Anche lo shampoo conta più del prodotto che viene dopo, perché stabilisce da quale condizione si parte. Un lavaggio aggressivo ripetuto ogni giorno lascia una superficie che nessun condizionatore riporta indietro, perché le scaglie sollevate non si richiudono: si riempiono temporaneamente e basta.
La differenza fra scegliere bene e scegliere male all'interno della categoria si vede in tempi lunghi. In una settimana non si nota nulla se non la sensazione al tatto. Su capelli lunghi, dopo qualche mese, si vede sulle punte, che sono la parte più vecchia e più esposta.
La prova da fare stasera
Dividi i capelli in due parti con una riga centrale. Dopo lo shampoo, applica il prodotto post lavaggio solo sulla metà destra, dalla metà della lunghezza verso le punte, e lascia la sinistra senza niente. Risciacqua entrambe allo stesso modo.

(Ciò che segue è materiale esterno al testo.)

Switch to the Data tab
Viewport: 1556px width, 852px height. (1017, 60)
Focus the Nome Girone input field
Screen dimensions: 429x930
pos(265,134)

Ancora sotto la doccia, passa un pettine a denti larghi prima da un lato e poi dall'altro. Se il condizionamento sta funzionando come dovrebbe, sulla metà trattata il pettine scende senza incontrare nodi e senza che tu debba tirare; sulla metà non trattata si ferma. Se non senti alcuna differenza, il prodotto non sta aderendo, e le cause possibili sono due: ne stai usando troppo poco, oppure lo stai applicando su capelli talmente carichi di residui che la superficie è già occupata.
Aspetta l'asciugatura completa prima di giudicare l'aspetto. Il tatto sul bagnato dice se il prodotto aderisce; l'aspetto da asciutto dice se la quantità era giusta. Se il lato trattato risulta piatto e appiccicoso, hai la risposta sulla dose.
Cosa cambiare, in ordine di resa
- Sposta l'applicazione dalla cute alle lunghezze. Le radici sono la parte più giovane del capello, hanno la cuticola intatta e non hanno bisogno di essere condizionate. Il prodotto appoggiato lì appesantisce e resta a contatto con la cute, cioè la pelle sotto i capelli, per tutte le ore fino al lavaggio successivo. Applica dalla metà in giù, con le mani, senza mai avvicinarti alla riga. La differenza sul volume si vede dalla prima asciugatura.
- Riduci la quantità e aumenta il risciacquo. Il residuo che appesantisce non viene quasi mai dalla formula ma dal risciacquo interrotto troppo presto. Continua finché i capelli non smettono di scivolare fra le dita e cominciano a fare un rumore leggero. Serve qualche doccia per prendere la misura.
- Usa un prodotto solo per funzione. Balsamo e maschera fanno la stessa cosa a intensità diversa, e sovrapporli non raddoppia il risultato: satura la superficie e lascia un film che opacizza. Scegline uno per lavaggio. Se usi un prodotto senza risciacquo, prendilo come sostituto del balsamo e non come aggiunta.
- Inserisci un lavaggio che rimuove i residui ogni tanto. Se dopo settimane i capelli sembrano spenti e non rispondono più a nulla, il problema è l'accumulo. Un lavaggio con uno shampoo più semplice, senza sostanze condizionanti aggiunte, riporta la fibra al punto di partenza. Il risultato si vede alla prima asciugatura.
- Solo alla fine, cambia categoria di prodotto. Se dopo aver corretto zona, dose e risciacquo il risultato non cambia, è il caso di passare a una formulazione diversa, più leggera per capelli fini o più ricca per capelli porosi. Incide molto meno delle quattro voci precedenti. E se il problema riguarda la cute, con prurito che non passa o desquamazione, il prodotto post shampoo non c'entra e conviene rivolgersi a un dermatologo.
La confusione fra condizionatore e balsamo non produce danni. Produce acquisti sbagliati, prodotti sovrapposti e capelli piatti in persone che credevano di stare facendo qualcosa in più. Il nome sul flacone dice da quale lingua arriva la parola. Quanto tempo il prodotto resta addosso dice tutto il resto.